By Edward Luce in Washington
Mr Emanuel brushed aside concerns that an Obama administration would risk taking on too much when it takes office in January. He said Mr Obama saw the financial meltdown as an historic opportunity to deliver the large-scale investments that Democrats had promised for years.
Tackling the meltdown would not entail delays in plans for far-reaching energy, healthcare and education reforms when all three were also in crisis, he said. “These are crises you can no longer afford to postpone [addressing].”
Mr Emanuel, Mr Obama’s first appointment after his emphatic victory over John McCain last week, added that Mr Obama would push hard during the 11-week transition before he is inaugurated for early assistance to the collapsing US car industry, which he described as “an essential part of our economy”.
His comments increased pressure on George W. Bush to approve a widely-touted $25bn emergency package for Detroit – possibly as part of a second emergency stimulus package to stave off further decline in the rapidly deteriorating US economy.
Mr Obama will meet Mr Bush on Monday and is likely to seek the outgoing president’s reassurance that he would not veto any stimulus package that could be passed as soon as next week when Congress meets for a “lame duck” session.
Sunday’s comments also reinforce the impression that Mr Obama’s transition economic advisory board – which includes leading lights of the Clinton era, such as Lawrence Summers and Robert Rubin – is tilting heavily towards a “big bang” approach that would combine a short-term stimulus with large public investments to raise the longer-term US growth rate.

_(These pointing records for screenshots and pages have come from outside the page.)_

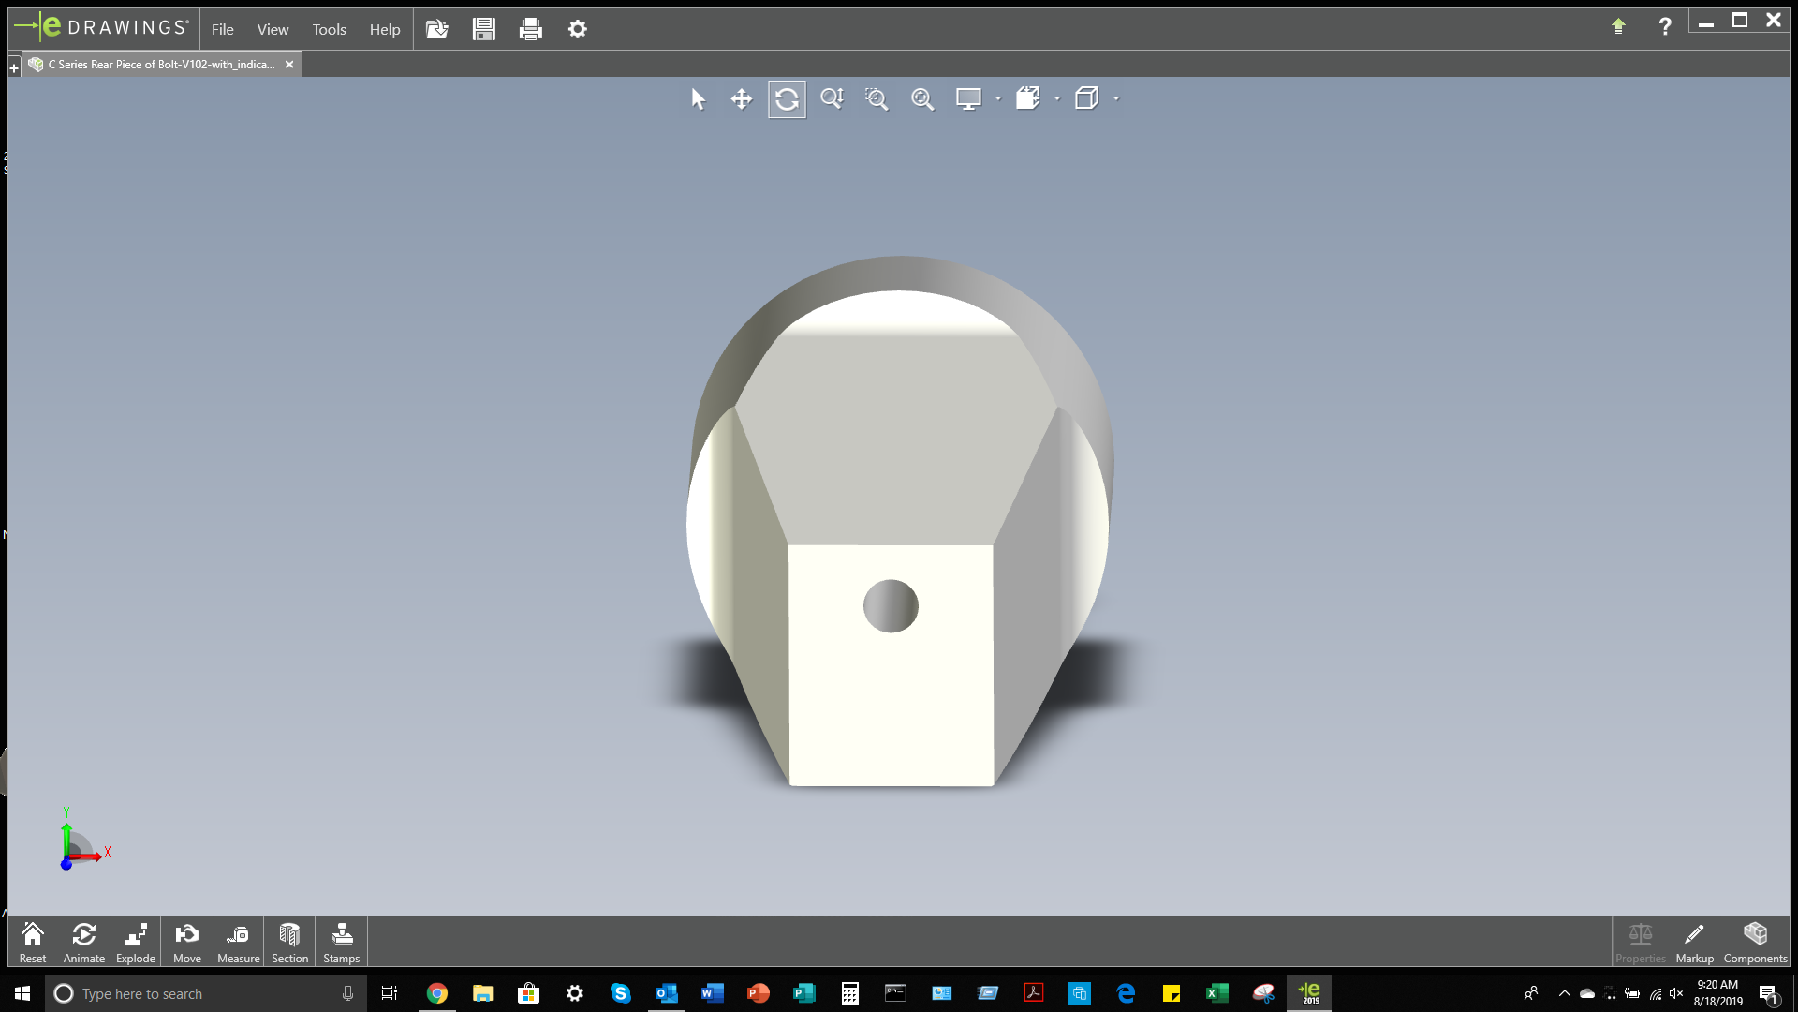
Task: Select the Zoom to Area tool
Action: (877, 99)
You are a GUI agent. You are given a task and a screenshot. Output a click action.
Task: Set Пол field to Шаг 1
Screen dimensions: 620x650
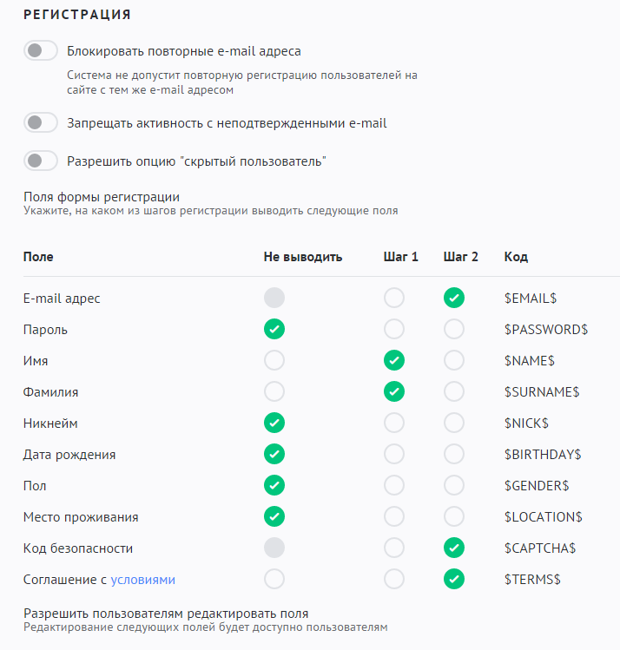pyautogui.click(x=394, y=486)

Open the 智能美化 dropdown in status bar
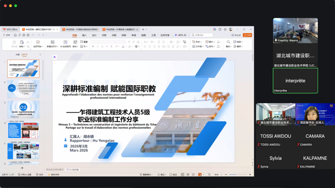146,175
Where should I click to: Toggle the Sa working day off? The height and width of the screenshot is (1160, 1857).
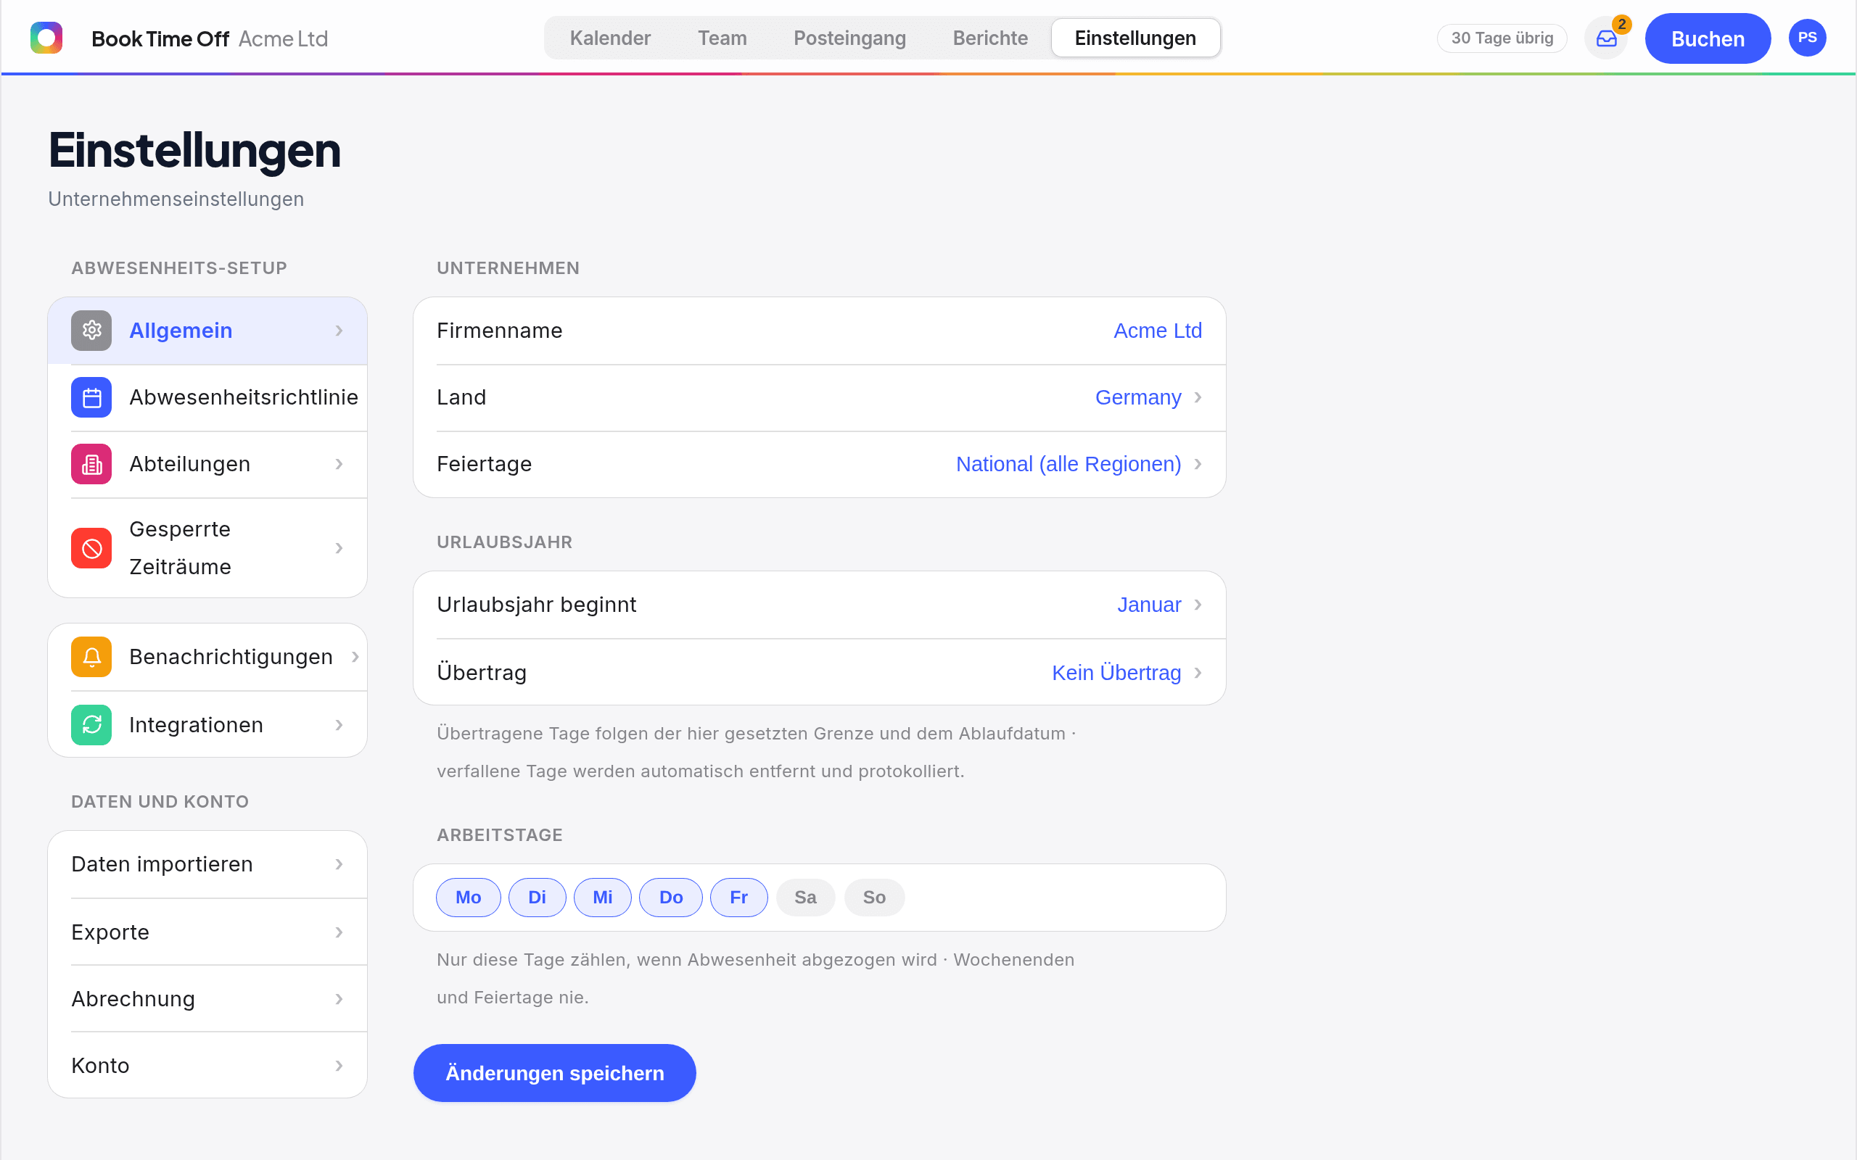pos(805,897)
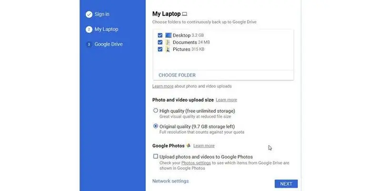The image size is (381, 191).
Task: Open the Photos settings link
Action: (x=196, y=163)
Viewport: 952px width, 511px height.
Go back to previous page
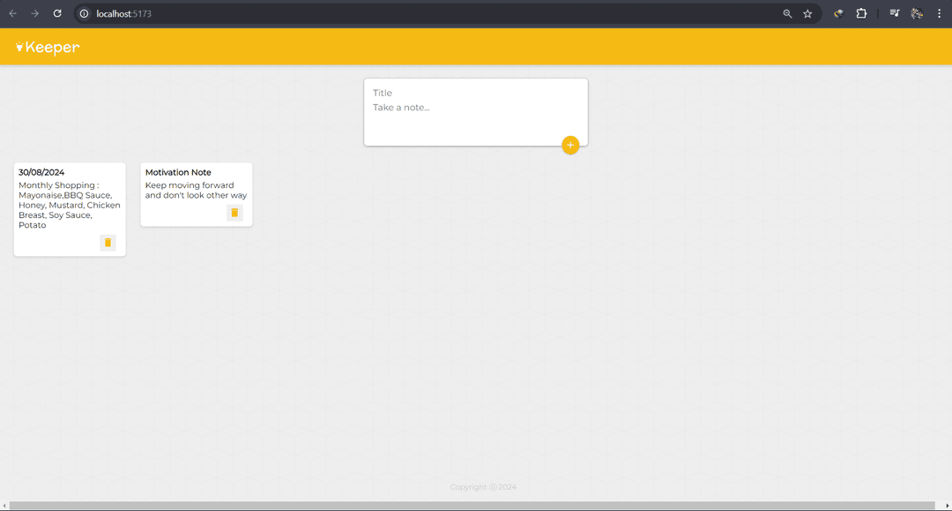point(12,13)
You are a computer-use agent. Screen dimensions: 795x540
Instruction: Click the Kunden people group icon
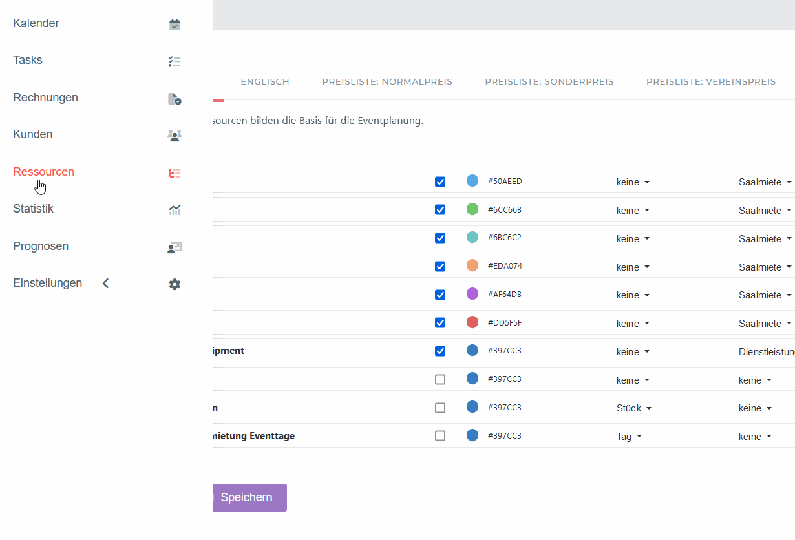(175, 136)
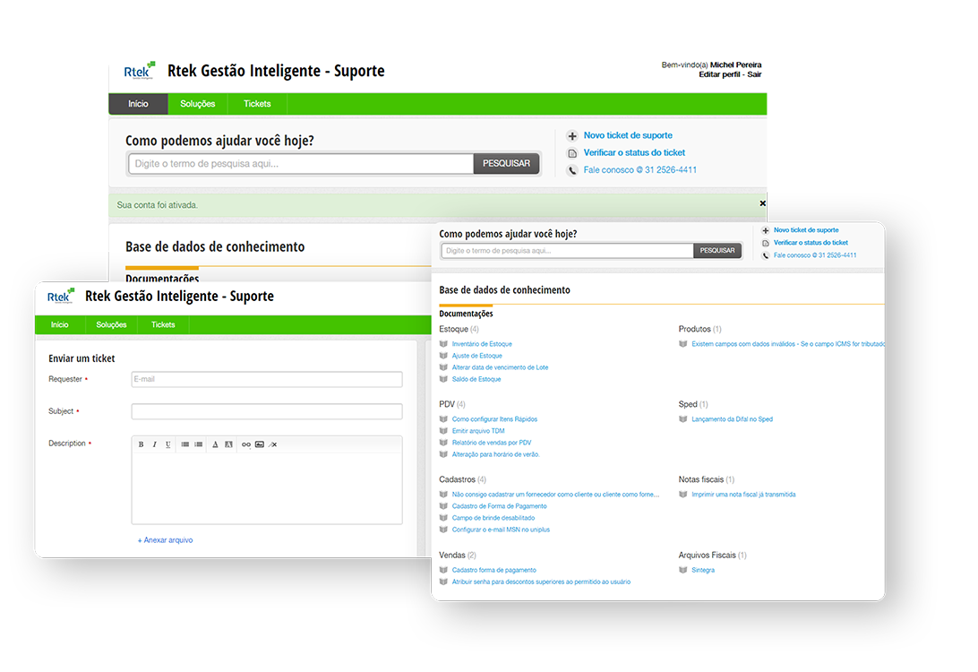Close the 'Sua conta foi ativada' notification
978x672 pixels.
click(763, 203)
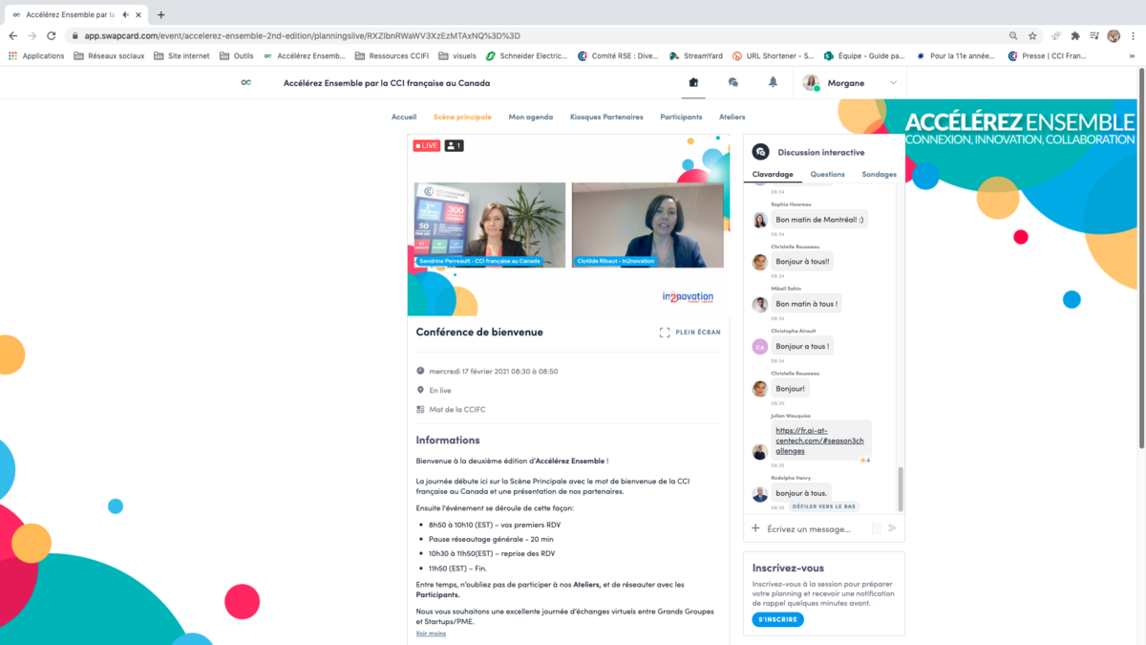
Task: Enter full screen with PLEIN ÉCRAN
Action: (690, 333)
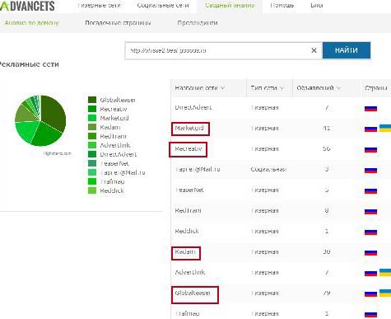The image size is (391, 319).
Task: Open the Marketgid network link
Action: [x=189, y=128]
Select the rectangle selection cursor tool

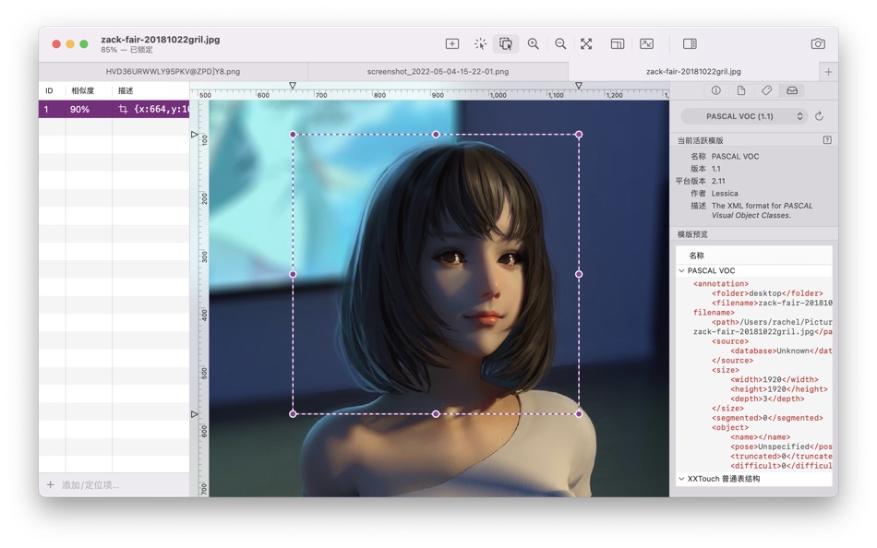coord(506,43)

In a radio address to the nation on Saturday, Mr Obama emphasised the urgency both of passing a fiscal stimulus package, which could include a middle-class tax cut, and of moving swiftly ahead on long-term public investments.
“We can’t afford to wait on moving forward on the key priorities that I identified during the campaign, including clean energy, healthcare, education and tax relief for middle-class families,” said Mr Obama. “We also need a rescue plan for the middle class that invests in immediate efforts to create jobs and provides relief to families watching their paychecks shrink and their life savings disappear.”
Economists have estimated the US budget deficit could more than double next year to almost $1,000bn, raising concerns about whether Mr Obama could deliver on expensive campaign promises including $150bn in investments in alternative energy over the next decade and a $60bn-$110bn plan to provide universal health insurance for Americans.
In contrast to 1992, when Mr Clinton postponed longer-term investments in favour of urgent budget deficit reduction, advisers to Mr Obama, including Mr Summers, who is tipped by some as his first Treasury secretary, are tilting towards investments. They emphasise that Mr Obama will stick to a medium-term goal of restoring fiscal discipline.